» Task brief
Your result should be every line of the records below that contains the word "dans".

Extracted data entries
>>>

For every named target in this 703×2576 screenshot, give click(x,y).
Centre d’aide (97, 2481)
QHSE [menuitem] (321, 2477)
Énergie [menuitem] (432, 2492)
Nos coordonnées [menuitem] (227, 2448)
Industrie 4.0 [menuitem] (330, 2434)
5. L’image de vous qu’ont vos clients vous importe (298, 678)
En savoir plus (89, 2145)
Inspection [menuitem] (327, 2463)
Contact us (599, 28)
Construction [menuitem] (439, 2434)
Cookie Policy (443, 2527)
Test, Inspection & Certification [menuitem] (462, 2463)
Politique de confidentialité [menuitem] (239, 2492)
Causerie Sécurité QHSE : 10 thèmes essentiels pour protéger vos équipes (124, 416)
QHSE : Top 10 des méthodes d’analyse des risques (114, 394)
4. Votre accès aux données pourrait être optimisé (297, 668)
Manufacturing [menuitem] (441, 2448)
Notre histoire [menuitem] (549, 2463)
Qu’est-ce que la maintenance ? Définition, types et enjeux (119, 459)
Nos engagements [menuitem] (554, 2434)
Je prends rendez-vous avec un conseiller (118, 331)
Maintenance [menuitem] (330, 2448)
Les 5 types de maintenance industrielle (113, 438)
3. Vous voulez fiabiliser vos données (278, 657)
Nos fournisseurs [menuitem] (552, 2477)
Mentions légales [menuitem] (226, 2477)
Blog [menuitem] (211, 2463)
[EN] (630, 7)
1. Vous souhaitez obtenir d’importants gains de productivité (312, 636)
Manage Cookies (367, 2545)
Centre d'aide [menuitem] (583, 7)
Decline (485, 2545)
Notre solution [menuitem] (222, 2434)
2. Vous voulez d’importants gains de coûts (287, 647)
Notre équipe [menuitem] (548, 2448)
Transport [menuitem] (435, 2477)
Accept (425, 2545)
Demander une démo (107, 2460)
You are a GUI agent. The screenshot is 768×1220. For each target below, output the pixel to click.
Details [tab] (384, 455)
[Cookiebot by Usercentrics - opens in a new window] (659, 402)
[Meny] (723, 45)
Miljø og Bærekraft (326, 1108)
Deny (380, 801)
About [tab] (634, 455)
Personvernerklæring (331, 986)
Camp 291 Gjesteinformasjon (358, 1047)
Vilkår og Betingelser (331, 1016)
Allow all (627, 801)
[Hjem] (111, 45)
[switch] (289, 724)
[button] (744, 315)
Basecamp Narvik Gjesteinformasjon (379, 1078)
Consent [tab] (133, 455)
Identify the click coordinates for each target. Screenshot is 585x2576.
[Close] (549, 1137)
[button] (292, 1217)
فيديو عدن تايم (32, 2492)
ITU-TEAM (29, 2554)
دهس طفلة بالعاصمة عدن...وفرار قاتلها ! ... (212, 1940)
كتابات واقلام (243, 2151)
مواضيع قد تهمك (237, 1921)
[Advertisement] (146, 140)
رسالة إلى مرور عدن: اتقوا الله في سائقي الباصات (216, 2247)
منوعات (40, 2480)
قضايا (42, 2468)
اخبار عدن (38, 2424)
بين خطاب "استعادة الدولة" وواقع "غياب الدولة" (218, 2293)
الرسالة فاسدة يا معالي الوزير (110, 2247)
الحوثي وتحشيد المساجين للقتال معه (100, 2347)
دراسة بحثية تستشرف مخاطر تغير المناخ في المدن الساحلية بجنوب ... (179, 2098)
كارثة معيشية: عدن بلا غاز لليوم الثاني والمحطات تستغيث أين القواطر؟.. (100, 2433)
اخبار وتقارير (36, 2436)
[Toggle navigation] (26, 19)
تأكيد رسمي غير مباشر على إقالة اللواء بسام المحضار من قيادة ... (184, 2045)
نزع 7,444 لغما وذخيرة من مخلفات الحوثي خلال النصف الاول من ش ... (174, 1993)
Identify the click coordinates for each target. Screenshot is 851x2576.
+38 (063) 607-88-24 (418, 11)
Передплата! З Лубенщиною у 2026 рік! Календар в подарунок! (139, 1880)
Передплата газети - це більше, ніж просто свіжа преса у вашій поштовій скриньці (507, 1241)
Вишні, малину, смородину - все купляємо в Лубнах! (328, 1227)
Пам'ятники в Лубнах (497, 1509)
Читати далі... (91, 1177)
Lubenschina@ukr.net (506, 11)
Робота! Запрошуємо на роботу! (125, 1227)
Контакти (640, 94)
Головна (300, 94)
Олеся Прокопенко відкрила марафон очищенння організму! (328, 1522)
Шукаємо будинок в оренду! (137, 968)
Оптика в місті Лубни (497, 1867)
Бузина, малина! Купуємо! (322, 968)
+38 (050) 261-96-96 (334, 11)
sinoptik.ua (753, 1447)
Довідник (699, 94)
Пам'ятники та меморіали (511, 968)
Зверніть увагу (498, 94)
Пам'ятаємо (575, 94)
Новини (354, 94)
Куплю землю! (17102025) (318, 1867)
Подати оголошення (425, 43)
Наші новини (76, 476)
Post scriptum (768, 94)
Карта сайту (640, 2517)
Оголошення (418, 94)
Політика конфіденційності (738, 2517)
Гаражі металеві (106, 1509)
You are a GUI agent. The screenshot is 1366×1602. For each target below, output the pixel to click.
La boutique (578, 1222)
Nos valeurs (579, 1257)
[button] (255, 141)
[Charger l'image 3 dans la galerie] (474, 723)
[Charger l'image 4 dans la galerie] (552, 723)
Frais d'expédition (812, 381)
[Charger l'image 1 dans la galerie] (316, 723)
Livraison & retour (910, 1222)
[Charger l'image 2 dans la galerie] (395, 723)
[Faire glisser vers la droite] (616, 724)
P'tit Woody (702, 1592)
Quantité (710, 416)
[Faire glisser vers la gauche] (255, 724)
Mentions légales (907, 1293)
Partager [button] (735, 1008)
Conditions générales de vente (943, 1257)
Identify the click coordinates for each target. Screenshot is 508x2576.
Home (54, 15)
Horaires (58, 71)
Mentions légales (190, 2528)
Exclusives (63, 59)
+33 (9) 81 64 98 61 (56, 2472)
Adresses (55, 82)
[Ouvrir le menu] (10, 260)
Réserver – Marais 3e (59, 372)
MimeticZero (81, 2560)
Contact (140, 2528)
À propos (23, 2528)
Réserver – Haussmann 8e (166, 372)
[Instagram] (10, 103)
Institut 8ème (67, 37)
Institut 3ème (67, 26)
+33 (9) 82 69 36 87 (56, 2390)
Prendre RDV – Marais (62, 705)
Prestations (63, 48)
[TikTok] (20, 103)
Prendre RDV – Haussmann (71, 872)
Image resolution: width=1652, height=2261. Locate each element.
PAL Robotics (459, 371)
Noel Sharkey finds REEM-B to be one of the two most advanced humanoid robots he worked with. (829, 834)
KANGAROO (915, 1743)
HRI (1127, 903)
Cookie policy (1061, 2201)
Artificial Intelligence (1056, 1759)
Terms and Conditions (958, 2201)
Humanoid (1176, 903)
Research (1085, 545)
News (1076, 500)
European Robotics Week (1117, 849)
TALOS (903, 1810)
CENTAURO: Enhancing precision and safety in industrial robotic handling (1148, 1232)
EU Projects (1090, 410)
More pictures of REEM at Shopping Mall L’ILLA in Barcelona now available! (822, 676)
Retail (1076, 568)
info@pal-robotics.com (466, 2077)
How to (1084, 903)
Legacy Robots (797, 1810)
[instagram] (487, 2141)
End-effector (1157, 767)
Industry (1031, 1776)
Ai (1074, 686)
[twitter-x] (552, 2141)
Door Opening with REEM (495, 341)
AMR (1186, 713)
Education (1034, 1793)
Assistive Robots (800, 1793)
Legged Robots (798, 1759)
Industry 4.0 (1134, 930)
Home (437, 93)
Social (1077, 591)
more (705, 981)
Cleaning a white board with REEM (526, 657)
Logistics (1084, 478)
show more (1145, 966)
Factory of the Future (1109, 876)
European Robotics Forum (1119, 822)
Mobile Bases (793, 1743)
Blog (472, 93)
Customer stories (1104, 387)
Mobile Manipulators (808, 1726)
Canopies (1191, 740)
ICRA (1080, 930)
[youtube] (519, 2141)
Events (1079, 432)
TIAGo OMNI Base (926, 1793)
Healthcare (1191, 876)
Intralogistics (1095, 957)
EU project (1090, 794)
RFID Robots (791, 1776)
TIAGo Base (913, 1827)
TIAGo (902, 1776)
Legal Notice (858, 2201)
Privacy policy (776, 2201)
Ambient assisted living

<<<

» Problem solution
[Charger l'image 3 dans la galerie] (474, 723)
[Charger l'image 4 dans la galerie] (552, 723)
[Charger l'image 1 dans la galerie] (316, 723)
[Charger l'image 2 dans la galerie] (395, 723)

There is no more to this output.